Diferencias entre parejas con niños y parejas sin niños

Estefanía EstebanRedactora de GuiaInfantil.com

Las parejas sin hijos ni se imaginan lo que esos 'pequeñajos' pueden cambiar tu vida. A menudo tengo que aguantar estoicamente este tipo de comentarios:  'no será para tanto', '¿por qué vas a dejar de viajar?', 'mira que sois exagerados los padres'... Lo dicho, no tienen ni idea.

Tener un hijo no es como tener un perro. No puedes empaquetarlo cada vez que sales de viaje. No puedes esperar que obedezca dócil a tus llamadas. No puedes 'domesticarlo' en uno o dos meses. Necesitas toda la vida. Incluso, a veces, nunca lo consigues. Y sí, un hijo cambia tu vida para siempre, desde el momento en el que nace. Eso es algo que todos los que desean tener un hijo, deberían saber desde ya.

Monólogo de humor sobre las diferencias entre parejas con niños y sin niños 

Las parejas sin hijos, viven su vida sin temor a improvisar. Deciden hacer algo y lo hacen sin más. No hace falta hacer demasiados planes. ¿Quieres ir al cine? Pues vas. Una pareja con niños necesita planear. Una semana antes piensas: 'la semana que viene iremos al cine? ¿Qué película? ¿Es para niños? ¿A qué hora? No, que es muy pronto... no, que es muy tarde... ¿y la cena? ¿Llevamos gominolas?'.

Cuando sales de casa, no es lo mismo tener hijos que no tenerlos. Si no tienes hijos, sales de casa. Ya está. Tal vez tardes dos minutos más de la cuenta si olvidaste el móvil. Pero si tienes hijos, mejor que te armes de paciencia. Entre que les llaman, no acuden, olvidaron ponerse el abrigo, se pusieron al revés los zapatos, la cremallera que no sube, el pequeño que tiene ganas de ir al servicio (siempre en el último momento), la funda del sofá por el suelo, las peleas ... Los más previsores, ya cuentan con esos cinco o diez minutos de más y calculan de sobra el tiempo para no llegar tarde. Muchos otros, serán los eternos 'tardones' para el resto. 

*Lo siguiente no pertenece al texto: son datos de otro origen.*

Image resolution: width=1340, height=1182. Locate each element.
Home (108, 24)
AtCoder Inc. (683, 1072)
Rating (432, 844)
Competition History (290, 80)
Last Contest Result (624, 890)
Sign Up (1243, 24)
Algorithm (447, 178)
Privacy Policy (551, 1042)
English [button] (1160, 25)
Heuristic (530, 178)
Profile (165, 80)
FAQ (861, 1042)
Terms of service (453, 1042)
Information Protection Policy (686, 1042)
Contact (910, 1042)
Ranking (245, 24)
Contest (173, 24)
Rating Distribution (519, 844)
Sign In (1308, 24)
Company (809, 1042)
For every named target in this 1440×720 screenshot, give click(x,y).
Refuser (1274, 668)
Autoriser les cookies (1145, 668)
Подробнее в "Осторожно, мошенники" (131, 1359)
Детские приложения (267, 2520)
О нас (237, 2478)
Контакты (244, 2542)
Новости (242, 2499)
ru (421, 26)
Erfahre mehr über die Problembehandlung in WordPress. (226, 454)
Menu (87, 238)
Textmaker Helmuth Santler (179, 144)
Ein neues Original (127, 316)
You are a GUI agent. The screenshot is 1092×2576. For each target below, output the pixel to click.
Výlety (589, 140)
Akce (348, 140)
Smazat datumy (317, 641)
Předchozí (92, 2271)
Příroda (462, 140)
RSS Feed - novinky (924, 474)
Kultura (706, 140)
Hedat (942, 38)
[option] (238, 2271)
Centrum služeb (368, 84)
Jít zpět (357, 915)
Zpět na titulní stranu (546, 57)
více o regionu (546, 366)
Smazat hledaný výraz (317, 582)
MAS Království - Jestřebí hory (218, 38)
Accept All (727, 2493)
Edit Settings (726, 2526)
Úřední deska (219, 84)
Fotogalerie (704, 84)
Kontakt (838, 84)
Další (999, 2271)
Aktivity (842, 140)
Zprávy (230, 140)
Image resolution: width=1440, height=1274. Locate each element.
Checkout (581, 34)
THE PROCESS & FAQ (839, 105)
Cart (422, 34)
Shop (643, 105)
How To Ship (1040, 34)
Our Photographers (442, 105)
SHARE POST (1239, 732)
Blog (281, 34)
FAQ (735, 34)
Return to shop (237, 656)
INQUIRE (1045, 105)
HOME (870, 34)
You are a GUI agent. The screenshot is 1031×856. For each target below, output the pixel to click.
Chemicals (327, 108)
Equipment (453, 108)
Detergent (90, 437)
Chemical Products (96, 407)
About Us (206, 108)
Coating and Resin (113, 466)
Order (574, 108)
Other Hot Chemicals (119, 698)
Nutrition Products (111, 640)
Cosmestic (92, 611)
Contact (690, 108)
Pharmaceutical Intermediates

Padre desesperado con hijos

Definitivamente, no es lo mismo. No, no lo es. En cuanto tienes hijos, se acabó ese momento de relax con el que disfrutabas todas las tardes. Y ese baño con velas y espumita. ¿Leer? Los libros se acumulan en tu mesilla de noche. Por no hablar de dormir. ¿Dormir? ¡Que utopía! Desde que tienes un hijo, ya no duermes más de 4 horas seguidas. '¡Mamááá!', '¡Papááá!' (aunque normalmente suele ser 'mamá'), 'Quiero hacer pis', 'Quiero agua', 'Tengo miedo' ... Y cuando por fin se duermen, tus ojos se entreabren a cada rato, de forma intermitente, sin saber por qué. Tal vez por esa lucecita de alerta que te queda para siempre en tu cerebro... 

Lo mejor de todo es que a pesar de todo esto. A pesar de los gritos mañaneros, de los nervios de punta, el estrés, de la renuncia a tus momentos de relax, del sueño perenne... a pesar de todo eso, te dices a ti mismo: merece la pena. ¿Seremos masocas?